# gotta love how they come out of the egg!



## lvstorts (Jul 21, 2013)

Ibera hatching day! This little guy is so lopsided I had to share!


----------



## cemmons12 (Jul 21, 2013)

Wow, thats interesting! Still cute though!


----------



## wellington (Jul 21, 2013)

OMG, looks like he got too big for his egg and didn't get out fast enough. You think he will stay that way? He is adorable.


----------



## Yvonne G (Jul 21, 2013)

Yes! It's amazing to me that the Mediterranean species of tortoise are what I would call sideways inside the egg. My Manouria eggs are round, so there is no "sideways," but the Mediterranean eggs are slightly oval shaped.
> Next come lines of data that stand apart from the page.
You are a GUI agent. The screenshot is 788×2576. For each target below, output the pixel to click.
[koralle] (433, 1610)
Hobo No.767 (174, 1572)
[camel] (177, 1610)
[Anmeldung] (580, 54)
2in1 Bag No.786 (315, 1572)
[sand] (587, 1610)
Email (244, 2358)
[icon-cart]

Cute little buggar, isn't he?


----------



## Jacqui (Jul 21, 2013)

Sweet! That makes them even more adorable.


----------



## billskleins (Jul 22, 2013)

He will straighten out in a few days. 
My Egyptians all come out slightly "folded" like this.


----------



## Anthony P (Jul 22, 2013)

It is so amazing how extreme that is in Testudo. It always surprises me.


----------



## sibi (Jul 22, 2013)

what a cutie! He'll probably grow up w/o a trace of this lopsidedness. Love to see him in 5 years.


----------



## Jabuticaba (Jul 22, 2013)

So adorable! Tks for sharing! 


May[CHERRY BLOSSOM] & Hermann's [TURTLE][TURTLE] (Darwin & Wallace)
Winnipeg, MB, Canada


----------



## LeopardTortLover (Jul 22, 2013)

Awww he's cute! If he doesn't straighten out I hope it causes no problems


----------



## murdocjunior (Jul 24, 2013)

He is cute!!!!


----------



## Teodora'sDAD (Jul 24, 2013)

Aw! Very cute!!


----------



## diamondbp (Jul 25, 2013)

So awesome. Hatchlings just warm my heart


----------



## PrincessToad (Jul 25, 2013)

Awwwwww!


----------